HOW TO COMPLETE THIS TASK — Set down all of the records exactly.

Dataset entries
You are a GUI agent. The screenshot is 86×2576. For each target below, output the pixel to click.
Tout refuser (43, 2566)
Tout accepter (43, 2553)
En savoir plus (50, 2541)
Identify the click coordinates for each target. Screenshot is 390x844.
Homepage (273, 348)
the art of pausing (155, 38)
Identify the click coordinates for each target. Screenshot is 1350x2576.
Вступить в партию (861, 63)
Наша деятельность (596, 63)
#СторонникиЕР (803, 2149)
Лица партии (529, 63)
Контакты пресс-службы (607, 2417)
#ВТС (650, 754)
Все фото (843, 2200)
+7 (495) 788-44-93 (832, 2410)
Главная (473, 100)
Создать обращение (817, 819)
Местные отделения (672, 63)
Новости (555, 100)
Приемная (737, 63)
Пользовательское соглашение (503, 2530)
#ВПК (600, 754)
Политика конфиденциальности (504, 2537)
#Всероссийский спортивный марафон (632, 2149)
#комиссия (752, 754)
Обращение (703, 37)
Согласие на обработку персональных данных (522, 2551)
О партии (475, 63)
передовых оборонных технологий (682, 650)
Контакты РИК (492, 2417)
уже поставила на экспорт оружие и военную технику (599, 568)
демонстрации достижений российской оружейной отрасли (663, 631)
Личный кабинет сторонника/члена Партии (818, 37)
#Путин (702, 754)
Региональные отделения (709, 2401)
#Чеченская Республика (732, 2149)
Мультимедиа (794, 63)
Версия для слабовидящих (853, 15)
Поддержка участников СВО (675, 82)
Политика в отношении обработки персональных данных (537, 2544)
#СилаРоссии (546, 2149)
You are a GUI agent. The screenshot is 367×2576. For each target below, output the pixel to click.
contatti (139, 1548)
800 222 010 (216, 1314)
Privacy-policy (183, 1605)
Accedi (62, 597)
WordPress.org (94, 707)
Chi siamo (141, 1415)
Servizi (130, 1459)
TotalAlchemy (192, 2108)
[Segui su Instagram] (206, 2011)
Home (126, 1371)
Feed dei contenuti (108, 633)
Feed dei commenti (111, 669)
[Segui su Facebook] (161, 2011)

REPLY —
You are a GUI agent. The screenshot is 86×2576. For each target below, output the pixel to click.
Tout refuser (43, 2566)
Tout accepter (43, 2553)
En savoir plus (50, 2541)
Identify the click coordinates for each target. Screenshot is 390x844.
Homepage (273, 348)
the art of pausing (155, 38)
Identify the click coordinates for each target. Screenshot is 1350x2576.
Вступить в партию (861, 63)
Наша деятельность (596, 63)
#СторонникиЕР (803, 2149)
Лица партии (529, 63)
Контакты пресс-службы (607, 2417)
#ВТС (650, 754)
Все фото (843, 2200)
+7 (495) 788-44-93 (832, 2410)
Главная (473, 100)
Создать обращение (817, 819)
Местные отделения (672, 63)
Новости (555, 100)
Приемная (737, 63)
Пользовательское соглашение (503, 2530)
#ВПК (600, 754)
Политика конфиденциальности (504, 2537)
#Всероссийский спортивный марафон (632, 2149)
#комиссия (752, 754)
Обращение (703, 37)
Согласие на обработку персональных данных (522, 2551)
О партии (475, 63)
передовых оборонных технологий (682, 650)
Контакты РИК (492, 2417)
уже поставила на экспорт оружие и военную технику (599, 568)
демонстрации достижений российской оружейной отрасли (663, 631)
Личный кабинет сторонника/члена Партии (818, 37)
#Путин (702, 754)
Региональные отделения (709, 2401)
#Чеченская Республика (732, 2149)
Мультимедиа (794, 63)
Версия для слабовидящих (853, 15)
Поддержка участников СВО (675, 82)
Политика в отношении обработки персональных данных (537, 2544)
#СилаРоссии (546, 2149)
You are a GUI agent. The screenshot is 367×2576. For each target below, output the pixel to click.
contatti (139, 1548)
800 222 010 (216, 1314)
Privacy-policy (183, 1605)
Accedi (62, 597)
WordPress.org (94, 707)
Chi siamo (141, 1415)
Servizi (130, 1459)
TotalAlchemy (192, 2108)
[Segui su Instagram] (206, 2011)
Home (126, 1371)
Feed dei contenuti (108, 633)
Feed dei commenti (111, 669)
[Segui su Facebook] (161, 2011)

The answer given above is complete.